Politik

GKV-Schätzerkreis erwartet Einnahmeplus im Gesundheitsfonds

  • Freitag, 11. Oktober 2013
Uploaded: 11.10.2013 13:07:24 by mis
dpa

Berlin – Die finanzielle Situation der gesetzlichen Krankenversicherung (GKV) bleibt stabil. Bis Jahresende werde der Gesundheitsfonds rund 192 Milliarden Euro ein­nehmen, meldete der GKV-Schätzerkreis im Anschluss an seine gestrige Sitzung. Auch für das kommende Jahr erwarten die Experten des Bundesministeriums für Gesundheit (BMG), des Bundesversicherungsamtes (BVA) sowie des GKV-Spitzenverbandes Ein­nahmen in Höhe von rund 200 Milliarden Euro.

Hinsichtlich der erwarteten Ausgaben kam das Gremium dagegen zu keiner einheitlichen Prognose. Während BMG und BVA hier für 2013 von 199,6 Milliarden Euro ausgehen, rechnet der GKV-Spitzenverband mit einem Ausgabevolumen in Höhe von 201,1 Milliar­den Euro. „Werden die Ausgaben zu gering geschätzt, steigt das Risiko, dass die Versicherten mancher Krankenkassen Zusatzbeiträge zahlen müssen“, mahnte Doris Pfeiffer, Vorstandsvorsitzende des GKV-Spitzenverbandes. Sie befürchtet, dass Mittel aus dem Gesundheitsfonds zukünftig zur Konsolidierung des Bundeshaushalts herhalten sollen.

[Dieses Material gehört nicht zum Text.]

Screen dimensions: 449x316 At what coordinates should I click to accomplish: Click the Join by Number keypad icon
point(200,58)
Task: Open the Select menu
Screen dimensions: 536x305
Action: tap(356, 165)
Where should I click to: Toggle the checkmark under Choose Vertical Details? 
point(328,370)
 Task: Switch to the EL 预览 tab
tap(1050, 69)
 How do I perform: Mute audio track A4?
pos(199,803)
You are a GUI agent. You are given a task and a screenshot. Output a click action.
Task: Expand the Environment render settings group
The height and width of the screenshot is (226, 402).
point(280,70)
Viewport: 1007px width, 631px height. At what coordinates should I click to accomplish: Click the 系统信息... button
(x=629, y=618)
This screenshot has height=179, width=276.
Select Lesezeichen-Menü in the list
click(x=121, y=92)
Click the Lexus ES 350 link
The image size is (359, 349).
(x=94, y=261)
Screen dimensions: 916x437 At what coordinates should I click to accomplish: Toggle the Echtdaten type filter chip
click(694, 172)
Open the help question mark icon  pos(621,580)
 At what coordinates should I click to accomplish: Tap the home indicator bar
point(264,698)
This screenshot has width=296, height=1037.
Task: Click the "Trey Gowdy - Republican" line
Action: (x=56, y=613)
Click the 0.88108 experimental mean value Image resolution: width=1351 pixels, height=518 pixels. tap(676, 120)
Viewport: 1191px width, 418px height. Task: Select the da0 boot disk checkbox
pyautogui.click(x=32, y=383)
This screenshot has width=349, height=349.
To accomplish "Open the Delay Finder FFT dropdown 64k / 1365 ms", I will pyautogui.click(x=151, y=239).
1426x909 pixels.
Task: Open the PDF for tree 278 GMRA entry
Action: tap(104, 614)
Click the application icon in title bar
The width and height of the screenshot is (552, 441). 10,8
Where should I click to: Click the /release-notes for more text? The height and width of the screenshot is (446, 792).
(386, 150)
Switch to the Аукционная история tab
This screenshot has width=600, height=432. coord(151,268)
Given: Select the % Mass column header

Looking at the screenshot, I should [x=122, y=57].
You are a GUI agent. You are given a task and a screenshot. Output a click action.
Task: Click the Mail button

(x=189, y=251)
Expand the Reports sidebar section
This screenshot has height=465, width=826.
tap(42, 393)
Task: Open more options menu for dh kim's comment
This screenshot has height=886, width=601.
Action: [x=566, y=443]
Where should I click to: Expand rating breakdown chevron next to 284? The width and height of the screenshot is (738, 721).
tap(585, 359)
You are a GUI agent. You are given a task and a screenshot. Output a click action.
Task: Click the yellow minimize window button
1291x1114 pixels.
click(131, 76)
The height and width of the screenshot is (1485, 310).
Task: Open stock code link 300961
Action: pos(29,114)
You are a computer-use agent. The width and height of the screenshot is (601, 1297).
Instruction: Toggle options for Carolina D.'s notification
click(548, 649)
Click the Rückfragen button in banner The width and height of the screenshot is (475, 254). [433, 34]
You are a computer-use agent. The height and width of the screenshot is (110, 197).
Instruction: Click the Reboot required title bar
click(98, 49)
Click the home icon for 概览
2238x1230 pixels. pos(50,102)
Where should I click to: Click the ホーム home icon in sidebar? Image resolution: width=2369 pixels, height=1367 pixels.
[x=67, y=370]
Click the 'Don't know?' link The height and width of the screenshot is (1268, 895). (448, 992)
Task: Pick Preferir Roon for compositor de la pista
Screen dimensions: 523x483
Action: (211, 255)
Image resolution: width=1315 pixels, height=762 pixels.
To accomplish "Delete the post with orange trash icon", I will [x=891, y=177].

BVA-Präsident Maximilian Gaßner übte deutliche Kritik an der Forderung der Krankenkassen nach höheren Zuweisungen aus dem Gesundheitsfonds. Den Kassen würden ausreichend Mittel zukommen, erklärte er. Die Kassen würden aber insgesamt 9,2 Milliarden mehr fordern. Er warnte vor einer „Überschätzung der Ausgaben", um Einfluss auf politische Entscheidungen zu nehmen oder die Finanzlage einzelner Kassen zu verbessern. Dies würde die wissenschaftliche Seriosität des Schätzerkreises „desavouieren”.

Der Verband der Ersatzkassen (vdek) warnte ebenfalls vor allzu großer Euphorie: „Auch wenn die finanzielle Lage der GKV in diesem Jahr noch gut ist, muss im kommenden Jahr mit einem weiteren Ausgabenanstieg gerechnet werden – unter anderem durch den Wegfall des erhöhten Rabattes sowie des Preismoratoriums für Arzneimittel“, warnte Ulrike Elsner, Vorstandsvorsitzende des vdek.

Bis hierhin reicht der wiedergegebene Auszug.